### TASK DETAILS
Rewrite the material from the line with "Image resolution: width=1568" to the line with "I will coord(1175,320).", replacing "accomplish" with "complete" and leaving everything else unchanged.

*** RECORDED INFORMATION ***

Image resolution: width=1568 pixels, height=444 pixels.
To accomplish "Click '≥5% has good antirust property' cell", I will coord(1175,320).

***
*** RECORDED INFORMATION ***

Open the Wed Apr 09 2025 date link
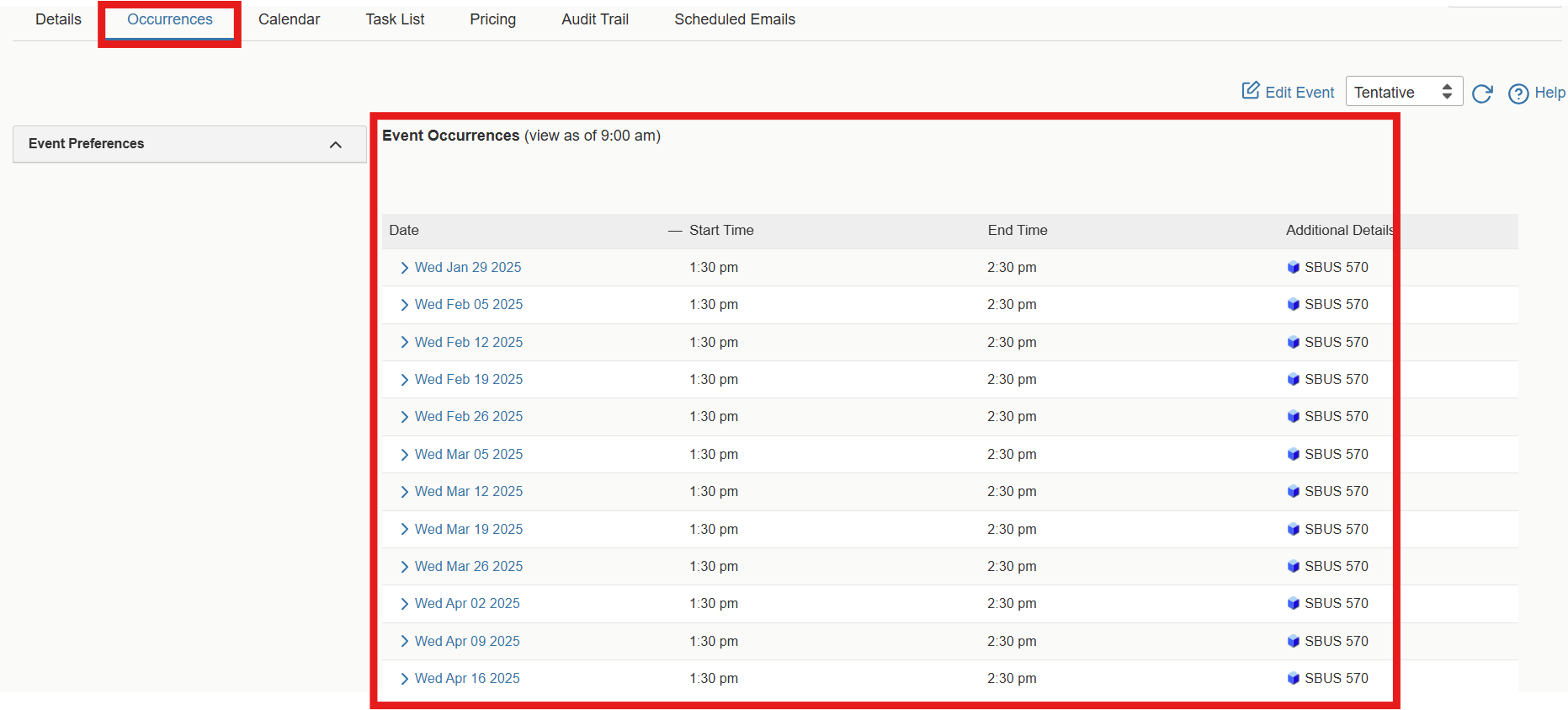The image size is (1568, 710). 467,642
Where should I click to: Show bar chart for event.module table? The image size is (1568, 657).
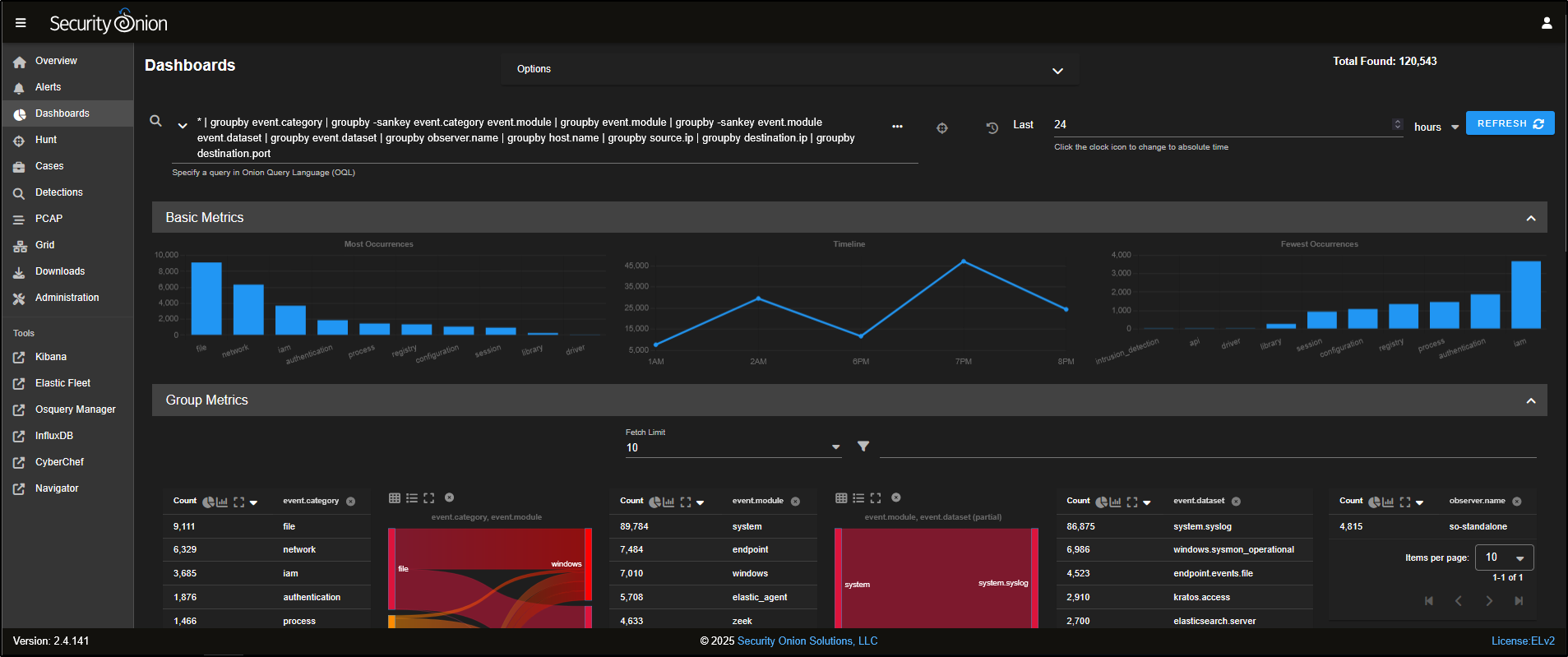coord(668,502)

***

### EXERCISE RESULT
Image resolution: width=1568 pixels, height=444 pixels.
To complete "Click '≥5% has good antirust property' cell", I will coord(1175,320).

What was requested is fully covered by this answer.